Extracted text:
□ □ □ □ □

Annihilation follows a quintet of scientists into a mysterious zone, call the “The Shimmer,” on an expedition to try to figure out what The Shimmer is and why every team that has gone in ahead of them has vanished. We know The Shimmer originated extra-terrestrially, because the film begins by showing an object come to earth from outer space and strike a lighthouse. But that’s all we know. Everything else is mystery.
The expedition is joined at the last minute by a biologist, Lena (Natalie Portman, brittle) whose husband (Oscar Isaac, disoriented and then comatose) is the only person to have returned from The Shimmer. She discerns, somehow, that he went into The Shimmer because he figured out that she was cheating on him with one of her university colleagues, so she goes into The Shimmer out of a sense of guilt-ridden obligation to save him from the terror she sent him to, probably. Annihilation is loathe to explain much of anything about anyone. Mystery, for the sake of it, frustratingly, shrouds the characters as well. And there are mutated crocodiles and profane bears. Annihilation isn’t very forthcoming, and your enjoyment of it will likely depend on how comfortable you are with its curious combination of dreadful aura and jump scares.

□ □ □ □ □

[Screenshot grounding data]
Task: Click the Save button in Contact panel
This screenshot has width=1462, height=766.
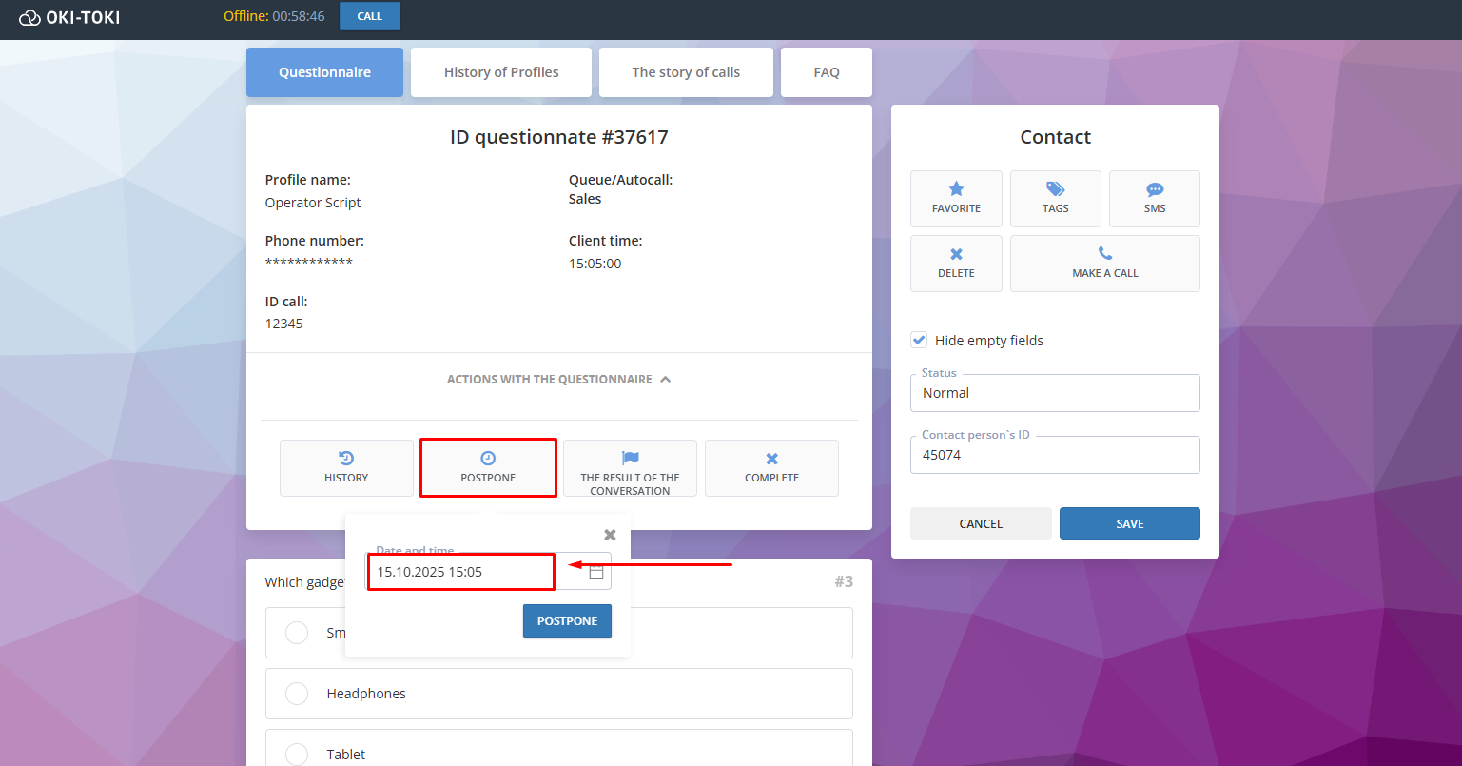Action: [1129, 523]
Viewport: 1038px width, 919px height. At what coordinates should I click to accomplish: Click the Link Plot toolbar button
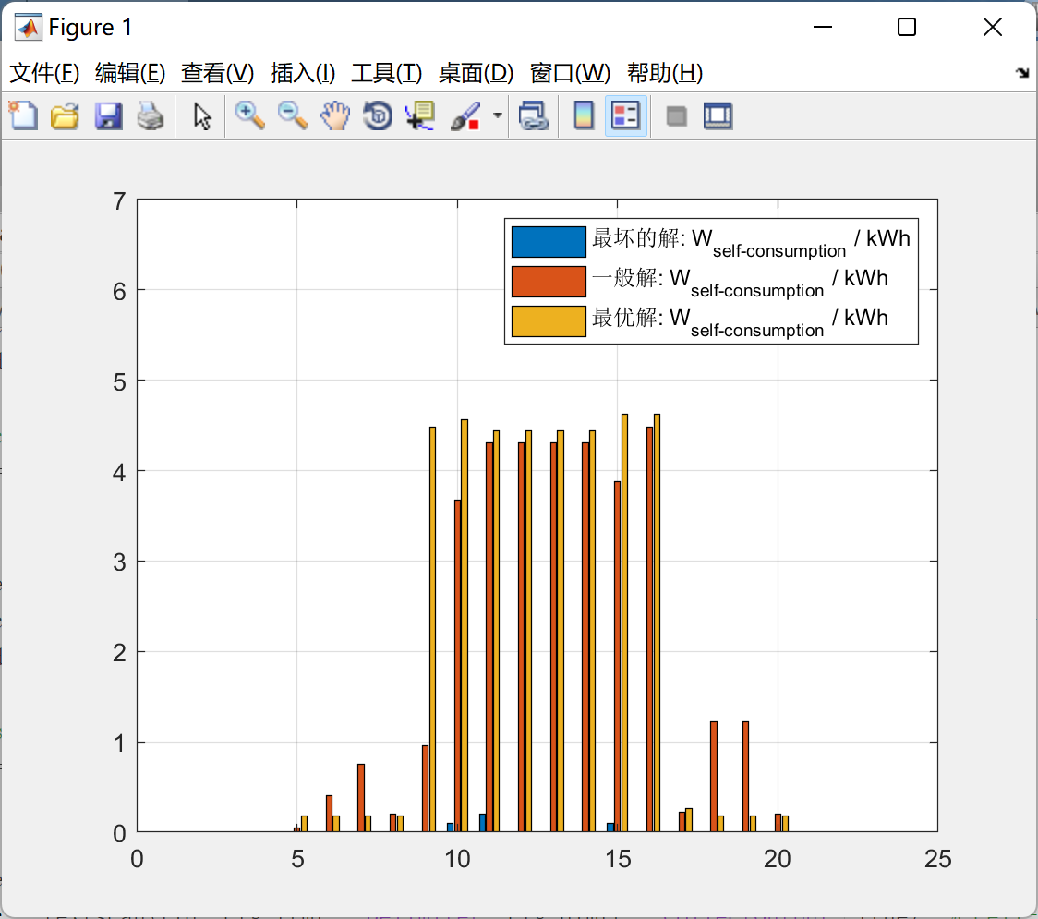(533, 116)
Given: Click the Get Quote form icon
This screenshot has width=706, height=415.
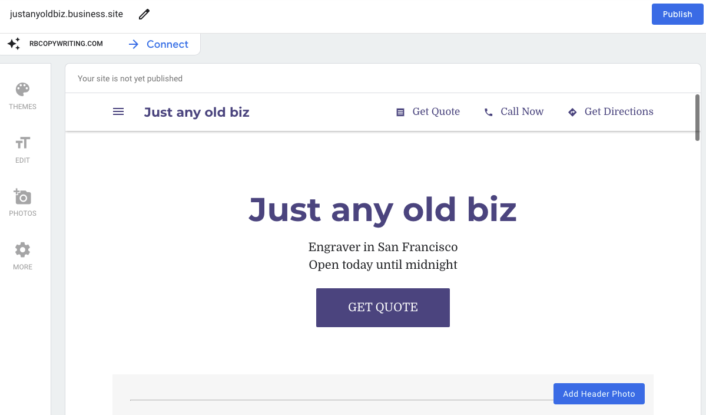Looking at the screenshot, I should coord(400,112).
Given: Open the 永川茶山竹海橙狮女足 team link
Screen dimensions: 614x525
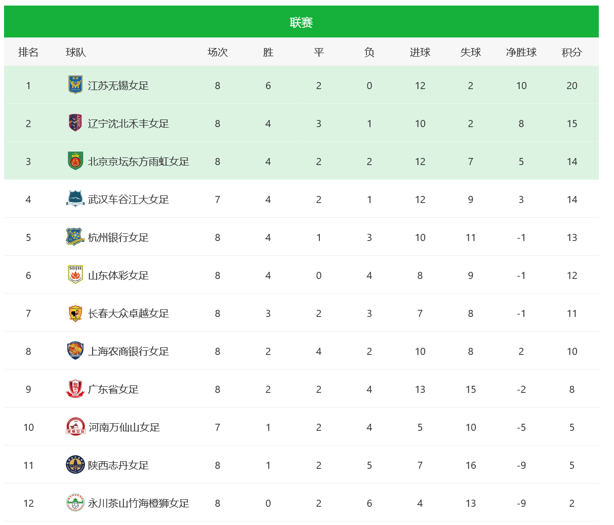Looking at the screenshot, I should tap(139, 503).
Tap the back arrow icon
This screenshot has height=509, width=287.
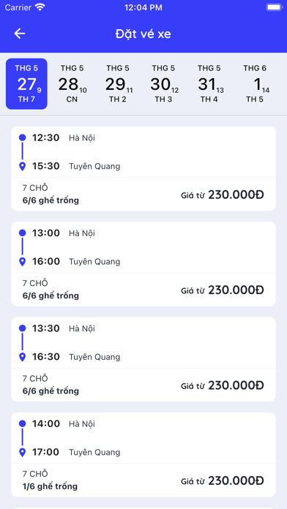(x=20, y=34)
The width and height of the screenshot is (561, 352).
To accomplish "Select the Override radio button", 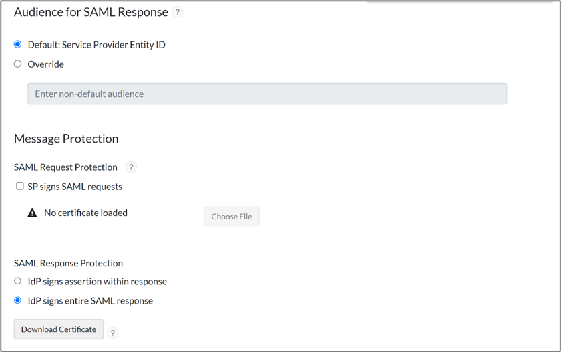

□ □ □ □ □

Exercise set:
• a. List each descriptive word that the Annihilation review puts in parentheses after an actor's name.
• b. Answer these about the Annihilation review:
(i) How many scientists make up the expedition?
(ii) What does the object from outer space strike?
(iii) What is Lena's profession?
• c. Please write a continuation of the Annihilation review, picking up after its final sentence.

Replies:
• a.
brittle
disoriented
comatose

• b.
(i) Five (a quintet).
(ii) A lighthouse.
(iii) She is a biologist.

• c.
There is an interesting metaphor in the mix here though. The Shimmer changes life that enters it at a cellular level, so once you’ve been exposed to it, you are altered by it. It becomes part of you, and you become part of it. It’s kind of fun to watch other characters’ characteristics become part of other characters. Sadly, this is relegated to physical characteristics in the movie. Personality-sharing seems like a much more verdant field to me. And even the physical characteristics are superficial. My dream of a world full of people with eyes like Tessa Thompson’s remains unrealized.
An aside: Tessa Thompson has Tom Cruise-level screen presence and charisma. She’s a better actor though. In Annihilation, she somehow dials down her natural intensity to play a mousy, wounded physicist, Josie, looking not to challenge the world but to find a nurturing place in it. Annihilation is about the aggressive, defensive Lena. Thompson’s “Josie” is a side character, a qualification to Lena’s way of interacting with the world, but goodness if I wouldn’t rather see the film that focuses on Thompson’s “Josie.” Can we get a redo? That’s a story worth wrestling with.
Back to the main narrative – it’s more interesting to consider the ways traumatic experiences really do change us than it is to think about the “we’re all connected” stuff. One scientist (Tuva Novotny, vulnerable) remarks to Lena that she is there to mourn two losses – her daughter, who died, and the person she was before her daughter died. So Lena is there to… join her husband on the other side of acknowledging her adultery? I guess. Allowing that, it is indeed necessary for a couple, joined as a married couple is, to be at the same place after a loss, especially when the act of… annihilation… is perpetrated intentionally by one half of the couple. Both persons are new people, in a way, and they have to love each other anew.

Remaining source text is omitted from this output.